STATED TASK —
Copy out the records word for word, beginning at the line containing "Viewport: 1200px width, 600px" and continuing through the line containing "pos(513,77)", with both of those lines included.

[Target position records]
"""
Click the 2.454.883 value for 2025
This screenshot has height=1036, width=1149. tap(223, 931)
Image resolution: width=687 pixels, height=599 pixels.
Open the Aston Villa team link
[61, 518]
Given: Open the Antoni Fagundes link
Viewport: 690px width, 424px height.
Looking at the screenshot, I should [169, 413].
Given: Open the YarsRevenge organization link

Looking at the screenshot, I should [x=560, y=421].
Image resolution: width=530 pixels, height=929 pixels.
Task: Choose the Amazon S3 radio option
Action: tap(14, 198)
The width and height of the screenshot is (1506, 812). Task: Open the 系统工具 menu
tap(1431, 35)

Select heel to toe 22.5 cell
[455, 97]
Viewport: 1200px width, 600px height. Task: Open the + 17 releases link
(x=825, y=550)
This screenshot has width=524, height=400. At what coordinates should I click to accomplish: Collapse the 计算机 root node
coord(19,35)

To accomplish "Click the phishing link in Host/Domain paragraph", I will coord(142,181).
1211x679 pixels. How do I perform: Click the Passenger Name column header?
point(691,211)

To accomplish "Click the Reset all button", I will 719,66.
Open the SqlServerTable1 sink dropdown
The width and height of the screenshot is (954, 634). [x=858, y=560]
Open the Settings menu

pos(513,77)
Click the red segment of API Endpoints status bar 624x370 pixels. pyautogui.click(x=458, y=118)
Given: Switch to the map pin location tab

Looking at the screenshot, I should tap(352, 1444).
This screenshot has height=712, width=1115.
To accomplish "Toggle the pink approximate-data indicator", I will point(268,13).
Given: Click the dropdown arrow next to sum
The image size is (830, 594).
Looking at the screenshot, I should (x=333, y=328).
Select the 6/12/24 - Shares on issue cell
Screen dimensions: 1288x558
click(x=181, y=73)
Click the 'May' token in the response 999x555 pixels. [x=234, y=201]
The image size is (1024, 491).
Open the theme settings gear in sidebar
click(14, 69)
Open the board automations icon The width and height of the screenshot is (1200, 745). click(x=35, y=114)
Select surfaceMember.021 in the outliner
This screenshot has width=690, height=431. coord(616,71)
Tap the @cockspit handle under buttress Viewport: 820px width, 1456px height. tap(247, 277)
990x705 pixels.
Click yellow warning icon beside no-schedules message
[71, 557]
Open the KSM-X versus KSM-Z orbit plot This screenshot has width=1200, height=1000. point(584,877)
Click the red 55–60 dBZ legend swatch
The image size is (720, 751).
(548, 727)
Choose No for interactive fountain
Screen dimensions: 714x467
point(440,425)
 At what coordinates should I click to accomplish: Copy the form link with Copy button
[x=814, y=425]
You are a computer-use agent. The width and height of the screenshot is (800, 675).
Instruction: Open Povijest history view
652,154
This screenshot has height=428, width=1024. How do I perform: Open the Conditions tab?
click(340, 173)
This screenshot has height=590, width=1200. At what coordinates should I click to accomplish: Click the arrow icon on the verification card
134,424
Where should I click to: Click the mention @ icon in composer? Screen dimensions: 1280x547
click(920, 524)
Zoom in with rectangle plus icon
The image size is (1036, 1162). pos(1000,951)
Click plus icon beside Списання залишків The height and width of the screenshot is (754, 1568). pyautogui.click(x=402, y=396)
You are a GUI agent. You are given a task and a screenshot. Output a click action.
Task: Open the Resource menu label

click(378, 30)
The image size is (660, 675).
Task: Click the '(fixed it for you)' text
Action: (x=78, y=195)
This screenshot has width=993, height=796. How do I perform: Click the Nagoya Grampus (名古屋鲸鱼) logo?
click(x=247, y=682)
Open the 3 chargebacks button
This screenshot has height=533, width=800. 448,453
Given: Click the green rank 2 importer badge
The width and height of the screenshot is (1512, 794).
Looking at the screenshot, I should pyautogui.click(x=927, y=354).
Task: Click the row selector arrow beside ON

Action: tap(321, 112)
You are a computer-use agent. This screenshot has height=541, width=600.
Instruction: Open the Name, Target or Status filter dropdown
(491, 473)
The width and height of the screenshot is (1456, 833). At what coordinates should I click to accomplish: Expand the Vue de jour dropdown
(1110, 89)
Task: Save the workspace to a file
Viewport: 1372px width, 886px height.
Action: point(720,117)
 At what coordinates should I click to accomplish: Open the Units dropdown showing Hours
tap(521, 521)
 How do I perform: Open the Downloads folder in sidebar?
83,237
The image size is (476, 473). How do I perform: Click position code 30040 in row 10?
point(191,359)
"""
WRITTEN SOLUTION —
Viewport: 1200px width, 600px height. Task: Open the + 17 releases link
(x=825, y=550)
This screenshot has width=524, height=400. At what coordinates should I click to accomplish: Collapse the 计算机 root node
coord(19,35)

To accomplish "Click the phishing link in Host/Domain paragraph", I will coord(142,181).
1211x679 pixels. How do I perform: Click the Passenger Name column header?
point(691,211)

To accomplish "Click the Reset all button", I will 719,66.
Open the SqlServerTable1 sink dropdown
The width and height of the screenshot is (954, 634). [x=858, y=560]
Open the Settings menu

pos(513,77)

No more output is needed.